- Extract provided -
+ + + + + + +
- Born: Jörg Deisinger 23 April 1966 (age 60) Nuremberg, West Germany
- Genres: Hard rock, heavy metal
- Occupations: Musician, photographer
- Instruments: Bass guitar, guitar, vocals
- Years active: 1985–2003
- Website: joergdeisinger.com fireandfame.com

= Joerg Deisinger =

German musician

Joerg Deisinger (born Jörg Deisinger) is a German photographer, musician and the former bassist and a founding member of the German 1980s heavy metal band Bonfire.

== Early life and Bonfire ==

Deisinger was born in Nuremberg, West Germany, on 23 April 1966. His pre-teen obsession with learning how to play guitar eventually became a full-fledged pursuit of becoming a rock star. When it became clear he had a genuine chance of realizing his dream, Deisinger quit his apprenticeship as an electrician to devote himself to music full-time.

Deisinger joined German hard rock band as a bassist Cacumen in 1985, which would change its name to Bonfire in May 1986 in the interest of having a catchier moniker to push their new album, Don't Touch the Light. The name was suggested by Deisinger and after some consideration replaced Cacumen. He recorded four albums with the band – Don't Touch the Light (1986), Fireworks (1987), Point Blank (1989), and Knock Out (1991). During his time with the band touring Europe extensively with acts such as Victory, Krokus, ZZ Top and Judas Priest. They sold almost 750,000 albums over a four-year period even though the North American market failed to embrace Bonfire as Europe had. Deisinger played his last show with Bonfire on 29 July 1994.
+ + + + + + +
- Data -
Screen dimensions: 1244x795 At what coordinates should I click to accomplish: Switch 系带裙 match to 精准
+ + + + + + +
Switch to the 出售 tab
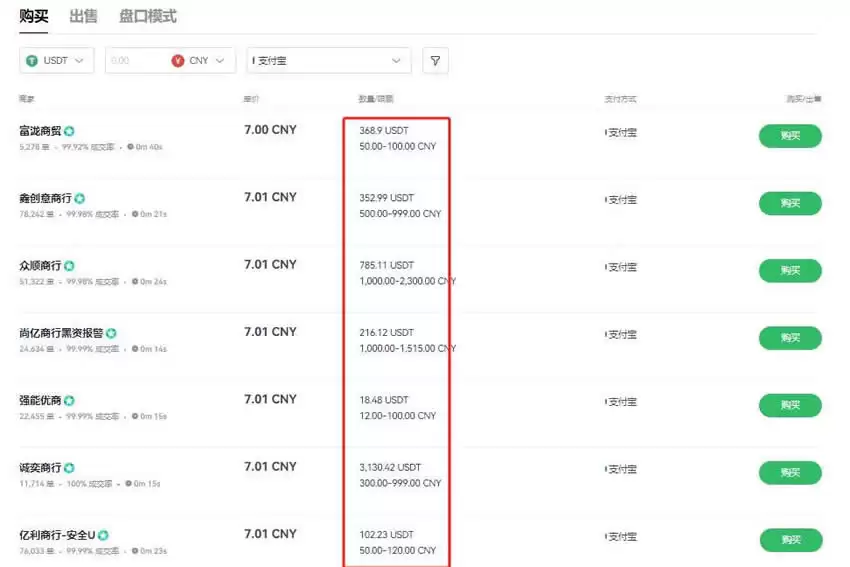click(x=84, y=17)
+ + + + + + +
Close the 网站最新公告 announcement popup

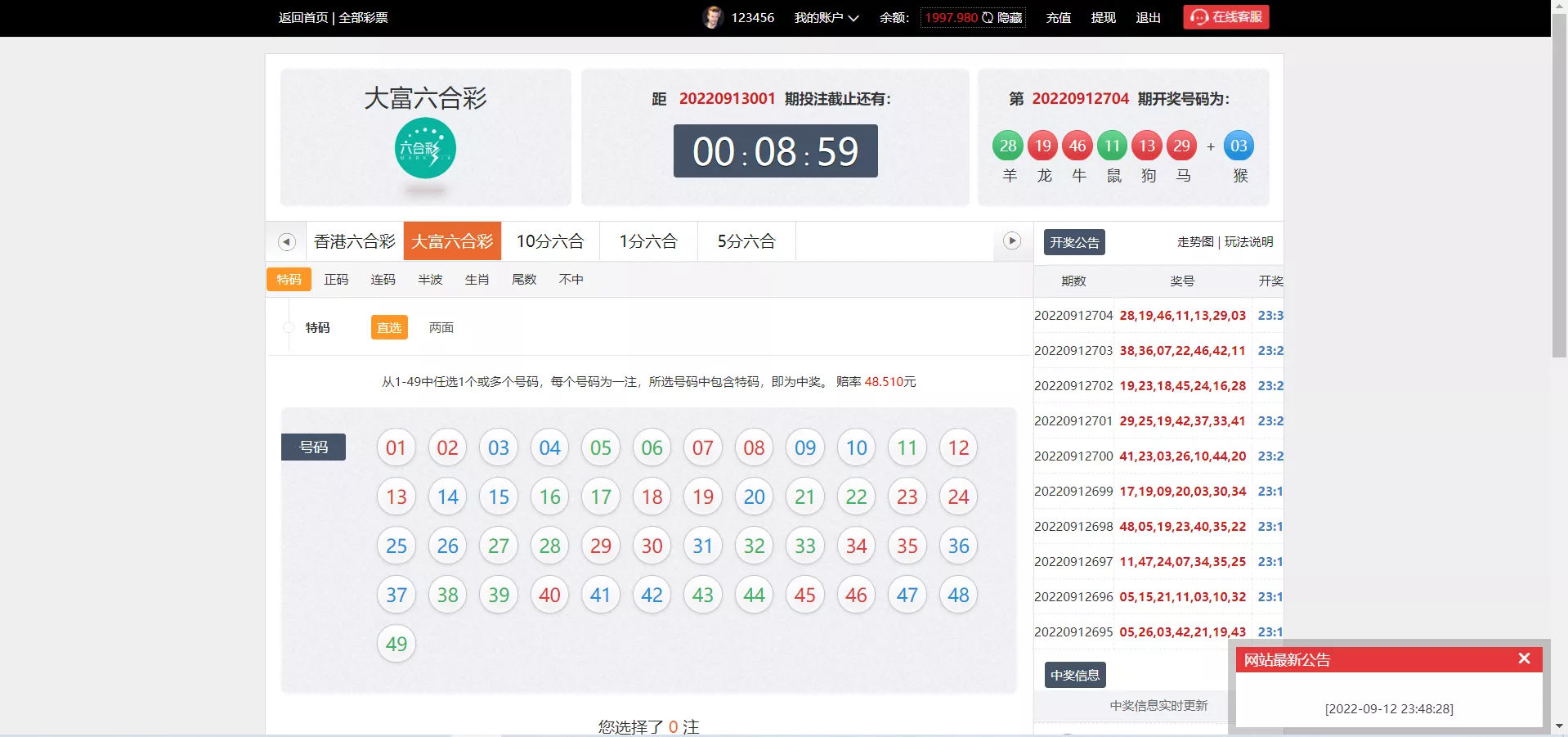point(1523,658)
+ + + + + + +
- Task statement -
According to the Joerg Deisinger biography, on what date did he play his last show with Bonfire? Rely solely on the Joerg Deisinger biography, not on the data.

- Answer -
29 July 1994